Várzea Paulista is a municipality in the state of São Paulo in Brazil. The population is 115,771 (2022 Census) in an area of 35.1 km^{2}. The elevation is 745 m. It is part of the agglomeration of Jundiaí.

== Media ==
In telecommunications, the city was served by Telecomunicações de São Paulo. In July 1998, this company was acquired by Telefónica, which adopted the Vivo brand in 2012. The company is currently an operator of cell phones, fixed lines, internet (fiber optics/4G) and television (satellite and cable).

== Geography ==
It is located at latitude 23º12'41" South and longitude 46º49'42" West, at an altitude of 745 meters. The municipality has its urban area conurbated with Jundiaí.

=== Metropolitan Region ===
The city is part of the Jundiaí Metropolitan Region. Várzea Paulista has ceased to be a dormitory town and has become an industrial city. The city is one of the cities that has been generating the most jobs (according to the IBGE), surpassing the average of other cities in the region.
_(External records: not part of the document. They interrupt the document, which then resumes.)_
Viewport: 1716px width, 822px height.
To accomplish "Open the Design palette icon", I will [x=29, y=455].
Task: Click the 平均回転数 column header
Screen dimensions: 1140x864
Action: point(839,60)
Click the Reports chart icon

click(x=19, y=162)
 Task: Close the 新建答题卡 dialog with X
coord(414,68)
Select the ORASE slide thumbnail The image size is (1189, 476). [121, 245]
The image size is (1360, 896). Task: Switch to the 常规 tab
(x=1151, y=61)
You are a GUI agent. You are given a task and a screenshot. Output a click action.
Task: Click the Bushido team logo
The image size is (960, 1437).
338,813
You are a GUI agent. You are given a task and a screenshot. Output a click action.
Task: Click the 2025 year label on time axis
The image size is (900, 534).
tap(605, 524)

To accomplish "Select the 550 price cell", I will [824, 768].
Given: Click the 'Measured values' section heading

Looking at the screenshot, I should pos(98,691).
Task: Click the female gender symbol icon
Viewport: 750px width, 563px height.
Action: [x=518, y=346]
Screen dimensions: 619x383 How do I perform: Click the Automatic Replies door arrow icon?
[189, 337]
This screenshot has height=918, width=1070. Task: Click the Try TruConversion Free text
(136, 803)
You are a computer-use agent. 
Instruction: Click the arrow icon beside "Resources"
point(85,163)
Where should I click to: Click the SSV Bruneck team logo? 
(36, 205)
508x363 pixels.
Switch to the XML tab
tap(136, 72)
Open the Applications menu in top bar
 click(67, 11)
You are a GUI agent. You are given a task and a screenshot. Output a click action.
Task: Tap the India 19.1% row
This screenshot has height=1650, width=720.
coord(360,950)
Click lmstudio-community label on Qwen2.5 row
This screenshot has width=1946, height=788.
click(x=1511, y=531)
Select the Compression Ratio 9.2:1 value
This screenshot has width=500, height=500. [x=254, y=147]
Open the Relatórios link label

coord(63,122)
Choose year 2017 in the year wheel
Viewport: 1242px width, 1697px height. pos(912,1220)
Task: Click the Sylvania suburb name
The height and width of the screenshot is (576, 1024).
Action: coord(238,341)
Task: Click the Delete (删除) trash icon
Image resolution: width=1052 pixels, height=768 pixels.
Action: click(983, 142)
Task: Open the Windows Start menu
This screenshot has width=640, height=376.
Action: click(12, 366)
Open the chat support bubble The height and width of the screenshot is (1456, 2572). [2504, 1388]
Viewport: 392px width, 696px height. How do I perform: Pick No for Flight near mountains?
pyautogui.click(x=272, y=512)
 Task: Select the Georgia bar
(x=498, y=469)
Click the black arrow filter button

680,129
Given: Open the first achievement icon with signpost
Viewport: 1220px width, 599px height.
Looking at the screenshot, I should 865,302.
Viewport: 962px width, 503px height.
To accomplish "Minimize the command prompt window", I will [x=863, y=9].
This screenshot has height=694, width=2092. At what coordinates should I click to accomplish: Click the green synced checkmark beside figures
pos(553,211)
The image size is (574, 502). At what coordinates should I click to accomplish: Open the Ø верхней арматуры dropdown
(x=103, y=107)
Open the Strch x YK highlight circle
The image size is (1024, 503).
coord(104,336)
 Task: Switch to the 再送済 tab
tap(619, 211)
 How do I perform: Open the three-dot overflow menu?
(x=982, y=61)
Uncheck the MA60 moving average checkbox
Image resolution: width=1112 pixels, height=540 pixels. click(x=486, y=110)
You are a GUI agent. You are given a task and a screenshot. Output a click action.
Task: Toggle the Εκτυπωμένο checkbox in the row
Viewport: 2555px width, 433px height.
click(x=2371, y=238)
Today, the city is known nationally and internationally as the City of Orchids, with one of the largest orchid nurseries in Latin America and several others spread throughout the city, not to mention local and independent producers. Since 2005, the city has held the Orquivárzea or Orchid Festival event, one of the largest orchid exhibitions in Brazil and the interior, attracting visitors from various parts of the country and national and international exhibitors.

=== Hydrography ===

- Jundiaí River

In 2013, Várzea Paulista had its sewage treatment plant inaugurated, treating 92% of all sewage produced in the city, making the Jundiaí River cleaner. The work being carried out in Itupeva, Salto and Indaiatuba, in addition to the work done in Jundiaí, will allow the Jundiaí River basin to become the first depolluted river basin in the country in a few years.

=== Highways ===

- SP-332
- SP-354

=== Railways ===

- Várzea Paulista Station on Line 7–Ruby of the São Paulo Metropolitan Train.

=== Airports ===
The city of Várzea Paulista is 9 km from Jundiaí Airport, 55 km from São Paulo Airport, 67 km from Guarulhos Airport and 43 km from Campinas Airport in the interior of the state, making the city an attraction for companies to set up in the city. In addition to the road and rail network that serves the entire Jundiaí Region.